Tsubaki-san mengatakan itu tanpa rasa bersalah.
"Eh,kalau boleh tahu,saran seperti apa itu?"
"Hanashiro senpai itu seorang pervert yang bisa membuat wanita di sekitarnya hamil hanya dengan berada dekat, jadi disarankan untuk tidak berada di dekat mu dalam waktu lama."
"Betapa tidak masuk akalnya kemampuan itu..."
Hiyori,ya? Dia mungkin curiga kalau aku akan mengganggu Tsubaki-san dengan perlakuan tidak senonoh dan mencoba mencegahnya.
Bodoh sekali. Aku juga bisa memperhitungkan waktu,situasi,dan lawan bicara, kok.
Aku harus menyangkal hal ini dengan tegas.
"Ahaha, jangan bercanda.Aku bukan pervert seperti itu,dan aku bukan sosok yang begitu mulia sampai bisa menciptakan kehidupan hanya dengan sentuhan. Semua yang dikatakan Hiyori itu bohong—"
"Apakah Hiyori-senpai yang mengatakan kebohongan?"
"Ah,ternyata kau tipe junior yang lebih merepotkan dari yang kubayangkan..."
Tsubaki-san mendekat dengan ekspresi wajah yang sangat marah, seperti binatang buas yang sedang mengamuk. Meski tidak sebanding dengan Hiyori, tetap saja dia cukup menakutkan.
"…Namun, sepertinya memang ada lebih banyak waktu daripada yang ku kira. Bahkan setelah mendekat sejauh ini, tubuhku tidak ada perubahan apa-apa."
"Ya, itu memang tidak mungkin secara fisik..."
"Jadi,itu hanya lelucon nakal dari Hiyori-senpai, ya?"
Menurutku,itu bukan lelucon nakal yang biasa. Tapi, jika kita berbicara lebih lanjut, aku bisa mengerti,dia juga cukup aneh. Meskipun tidak seunik Yui-senpai,dia punya pandangannya sendiri yang khas.
Sekali lagi,aku mencoba mencocokkan gambaran tentang Tsubaki-san yang aku kenal dengan dirinya yang ada di depan mataku sekarang.
Dia kecil dan imut,serta pendiam.
Saat di kelas tahun pertama,dia biasanya sendirian tanpa berbicara dengan siapa pun, hanya membuka mulut ketika diperlukan. Pada siang hari, dia biasanya makan makanan yang dijual di kantin,dan pemandangan dia menggigit roti kecil dengan mulut mungilnya seperti hewan kecil yang menggemaskan,yang membuat perhatian baik dari laki-laki maupun perempuan.
Dari segi itu,dia cukup populer dalam hal percintaan,meskipun baru dua bulan sejak masuk sekolah,sudah beberapa kali terlihat dia diajak jalan oleh beberapa laki-laki.
Lalu, bagaimana aku mendapatkan informasi ini? Informasi tentang orang terkenal seperti dia itu biasanya cepat menyebar di sekolah, Watson-kun. Tentu saja, karena dia masih siswa tahun pertama, informasi yang beredar masih terbatas.
Namun, jika dipikir-pikir, rasanya informasi tentang Yui-senpai tidak terlalu tersebar meskipun dia terkenal. Apakah itu karena Yui-senpai selalu dijaga dengan hati-hati oleh Shido-senpai?
Setidaknya, aku belum pernah mendengar satu pun rumor buruk tentangnya, jadi usaha mereka pasti membuahkan hasil.
"Kalau begitu, tidak ada yang perlu ditakuti. Mari kita segera selamatkan Ketua, Hanashiro-senpai."
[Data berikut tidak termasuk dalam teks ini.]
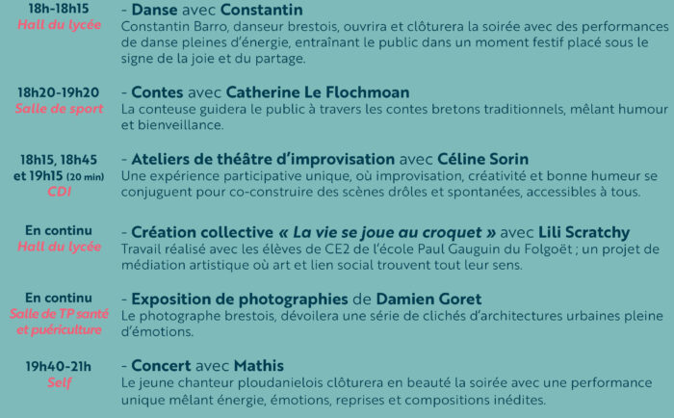This screenshot has height=418, width=674.
Task: Click the "CDI" location label
Action: [60, 192]
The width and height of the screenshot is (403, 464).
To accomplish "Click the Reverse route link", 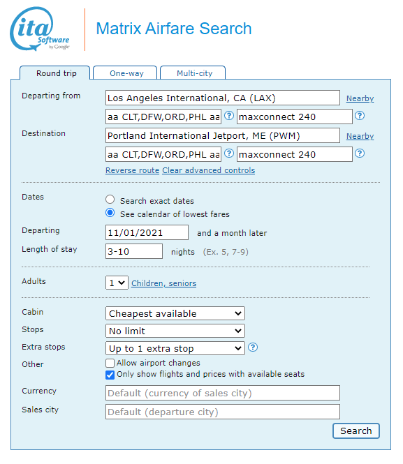I will (133, 170).
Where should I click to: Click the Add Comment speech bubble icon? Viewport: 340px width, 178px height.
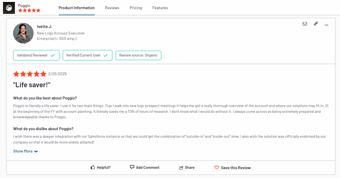pos(132,167)

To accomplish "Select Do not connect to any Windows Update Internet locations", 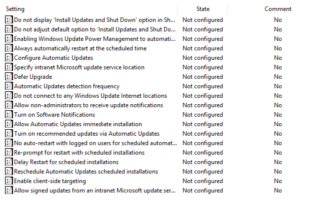I will click(x=91, y=96).
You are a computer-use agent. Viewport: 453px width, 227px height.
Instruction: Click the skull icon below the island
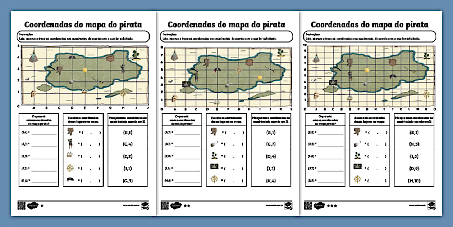point(33,93)
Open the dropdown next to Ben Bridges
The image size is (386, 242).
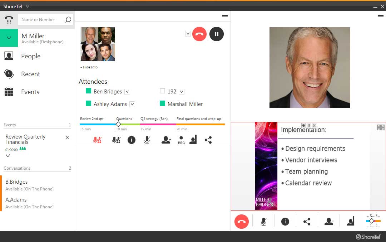point(127,91)
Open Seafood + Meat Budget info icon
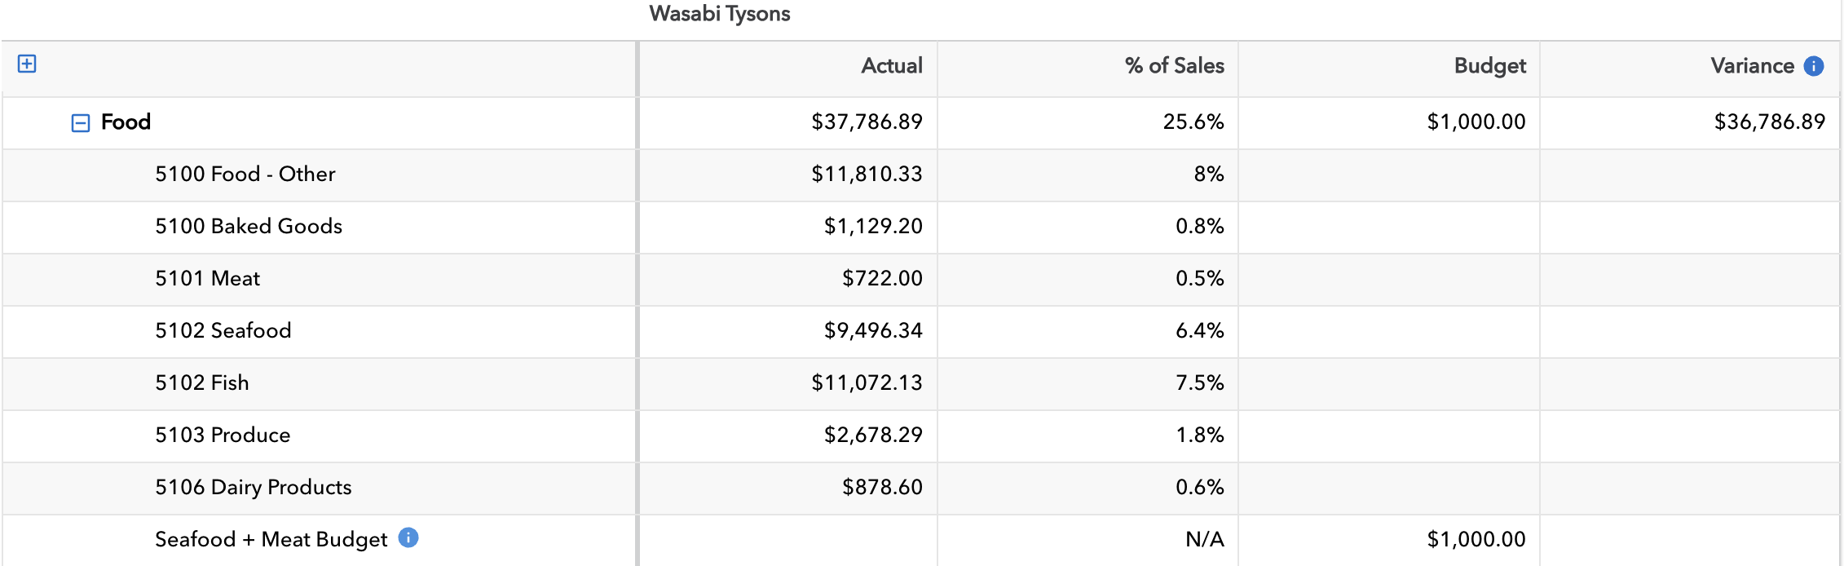Viewport: 1844px width, 566px height. point(408,537)
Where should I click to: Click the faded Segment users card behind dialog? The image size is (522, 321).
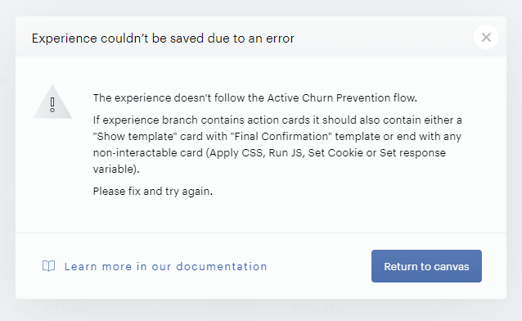tap(52, 307)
"Eh, kau benar-benar menggoyang-goyangkan orang yang lebih tua, ya?"
Sebenarnya, aku tidak masalah sama sekali jika memang harus diatur oleh seorang gadis.
Dengan begitu, kami pun segera tiba di depan ruang arsip tempat Yui-senpai kemungkinan besar terperangkap.
Di lorong depan ruang arsip, meskipun sudah sore, masih ada beberapa orang yang lewat. Jika kami bertindak ceroboh di sini, bisa saja orang lain tahu kalau Yui-senpai terjebak di dalam.
Namun, ya... sejujurnya, aku rasa kami sedikit berlebihan dalam waspada.
Jika kita tahu cara kerja kunci ruangan itu, seharusnya tidak masalah untuk menyelamatkan Yui-senpai dengan langsung masuk dan menghadapinya—tapi...
Saat aku mengungkapkan keraguan itu, Tsubaki-san langsung menggelengkan kepala.
"Pada situasi seperti ini, kita harus menyelamatkan Ketua dengan sikap yang santai. Jika kita menjelaskan bahwa dia terjebak dan mendapat kunci, bisa saja para guru mengira kita sedang melakukan hal yang mencurigakan di dalam, dan itu berbahaya."
"...Apakah orang biasa bisa memikirkan hal seperti itu?"
Karena rasanya penjelasannya tidak masuk akal.
"Jika kau sendirian di ruangan yang terkunci, bukankah orang akan berpikir kau sedang melakukan hal yang mencurigakan?"
"Aku tidak akan berpikir begitu, kalau aku."
Kalau itu seperti dalam cerita komedi romantis di gudang olahraga, di mana pria dan wanita terjebak bersama, itu beda cerita.
"...Kau tidak berpikir begitu?"
"Tapi kau berpikir begitu?"
"......"
Tsubaki-san tampak sedikit tersipu dan terdiam.
"Oh, jadi kau berpikir begitu, ya?"
Aku merasa seperti telah melihat sisi lain dari Tsubaki-san yang pendiam.
"Yah, tidak masalah kok. Memang wajar bagi kita di usia kita untuk berpikir hal-hal yang tidak senonoh—"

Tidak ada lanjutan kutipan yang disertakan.